### Required work
The required result is a copy of each line below in which "cube" appears.

### Data provided
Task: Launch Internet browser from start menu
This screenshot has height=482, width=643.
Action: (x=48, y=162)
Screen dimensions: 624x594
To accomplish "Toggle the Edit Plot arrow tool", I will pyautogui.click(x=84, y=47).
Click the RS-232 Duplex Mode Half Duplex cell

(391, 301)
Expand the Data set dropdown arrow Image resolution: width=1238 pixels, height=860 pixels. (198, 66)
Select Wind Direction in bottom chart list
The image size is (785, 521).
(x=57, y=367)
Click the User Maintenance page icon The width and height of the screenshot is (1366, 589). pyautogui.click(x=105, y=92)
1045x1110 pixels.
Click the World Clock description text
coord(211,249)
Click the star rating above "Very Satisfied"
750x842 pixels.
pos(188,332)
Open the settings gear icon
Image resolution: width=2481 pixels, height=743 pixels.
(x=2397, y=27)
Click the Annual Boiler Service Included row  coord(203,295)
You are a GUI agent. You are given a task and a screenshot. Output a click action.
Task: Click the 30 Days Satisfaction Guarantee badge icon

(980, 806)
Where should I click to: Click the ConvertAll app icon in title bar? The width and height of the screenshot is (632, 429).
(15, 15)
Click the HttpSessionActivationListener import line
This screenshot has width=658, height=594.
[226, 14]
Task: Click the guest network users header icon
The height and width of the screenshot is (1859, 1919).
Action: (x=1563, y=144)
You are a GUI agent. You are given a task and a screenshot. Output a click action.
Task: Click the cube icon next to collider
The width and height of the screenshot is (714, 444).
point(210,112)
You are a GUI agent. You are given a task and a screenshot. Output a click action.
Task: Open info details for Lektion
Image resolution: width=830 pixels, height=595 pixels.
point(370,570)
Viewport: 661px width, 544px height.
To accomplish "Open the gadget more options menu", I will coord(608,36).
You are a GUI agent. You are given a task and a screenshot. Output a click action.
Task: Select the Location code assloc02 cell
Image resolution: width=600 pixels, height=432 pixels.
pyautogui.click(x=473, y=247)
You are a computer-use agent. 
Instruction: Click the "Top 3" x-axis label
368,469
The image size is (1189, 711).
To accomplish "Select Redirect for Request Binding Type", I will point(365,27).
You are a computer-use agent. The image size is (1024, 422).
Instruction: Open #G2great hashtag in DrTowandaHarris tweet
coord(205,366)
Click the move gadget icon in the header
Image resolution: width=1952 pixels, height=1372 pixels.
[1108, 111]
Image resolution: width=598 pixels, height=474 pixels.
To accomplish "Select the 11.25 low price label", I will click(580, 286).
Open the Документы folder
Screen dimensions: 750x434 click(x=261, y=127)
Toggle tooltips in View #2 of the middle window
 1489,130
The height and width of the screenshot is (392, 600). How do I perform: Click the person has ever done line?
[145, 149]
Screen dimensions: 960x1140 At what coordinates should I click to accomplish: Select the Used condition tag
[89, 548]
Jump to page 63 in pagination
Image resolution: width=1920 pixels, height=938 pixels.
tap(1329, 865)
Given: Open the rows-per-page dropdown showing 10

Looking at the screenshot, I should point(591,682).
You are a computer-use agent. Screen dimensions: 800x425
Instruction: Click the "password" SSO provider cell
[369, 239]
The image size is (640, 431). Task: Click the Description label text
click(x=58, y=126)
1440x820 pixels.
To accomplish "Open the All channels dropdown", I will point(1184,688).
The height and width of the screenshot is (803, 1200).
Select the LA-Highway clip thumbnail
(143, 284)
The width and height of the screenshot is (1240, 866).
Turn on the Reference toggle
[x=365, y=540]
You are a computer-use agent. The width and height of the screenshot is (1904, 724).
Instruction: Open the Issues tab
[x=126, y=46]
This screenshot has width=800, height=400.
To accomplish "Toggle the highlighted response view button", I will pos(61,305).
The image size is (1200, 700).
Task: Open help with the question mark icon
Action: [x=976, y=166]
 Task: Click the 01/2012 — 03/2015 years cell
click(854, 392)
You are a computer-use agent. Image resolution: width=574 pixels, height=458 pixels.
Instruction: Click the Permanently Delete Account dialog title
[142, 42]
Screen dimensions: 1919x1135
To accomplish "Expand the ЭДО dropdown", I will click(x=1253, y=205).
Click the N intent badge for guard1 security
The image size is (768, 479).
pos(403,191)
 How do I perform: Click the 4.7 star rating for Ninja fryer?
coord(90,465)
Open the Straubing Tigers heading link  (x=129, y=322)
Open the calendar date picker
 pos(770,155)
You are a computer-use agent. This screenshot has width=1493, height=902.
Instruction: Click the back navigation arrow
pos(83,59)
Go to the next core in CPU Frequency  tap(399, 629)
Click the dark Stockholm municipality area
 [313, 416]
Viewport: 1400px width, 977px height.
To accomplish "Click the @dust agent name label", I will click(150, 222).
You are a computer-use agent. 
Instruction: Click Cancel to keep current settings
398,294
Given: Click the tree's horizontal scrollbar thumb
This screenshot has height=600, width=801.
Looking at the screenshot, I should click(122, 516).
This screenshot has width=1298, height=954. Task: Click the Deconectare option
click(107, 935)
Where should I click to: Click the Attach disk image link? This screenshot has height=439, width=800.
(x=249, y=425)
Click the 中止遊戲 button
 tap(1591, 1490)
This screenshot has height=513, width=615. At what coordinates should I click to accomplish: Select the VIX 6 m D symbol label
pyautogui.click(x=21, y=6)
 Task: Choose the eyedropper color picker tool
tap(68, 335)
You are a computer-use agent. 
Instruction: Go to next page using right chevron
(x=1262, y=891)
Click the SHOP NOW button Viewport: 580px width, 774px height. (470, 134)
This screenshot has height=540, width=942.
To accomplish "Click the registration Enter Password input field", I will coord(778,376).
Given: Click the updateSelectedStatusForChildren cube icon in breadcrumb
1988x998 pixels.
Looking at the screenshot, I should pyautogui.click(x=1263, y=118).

### Output for this exercise
Task: Click the cube icon next to collider
Given: Click the updateSelectedStatusForChildren cube icon in breadcrumb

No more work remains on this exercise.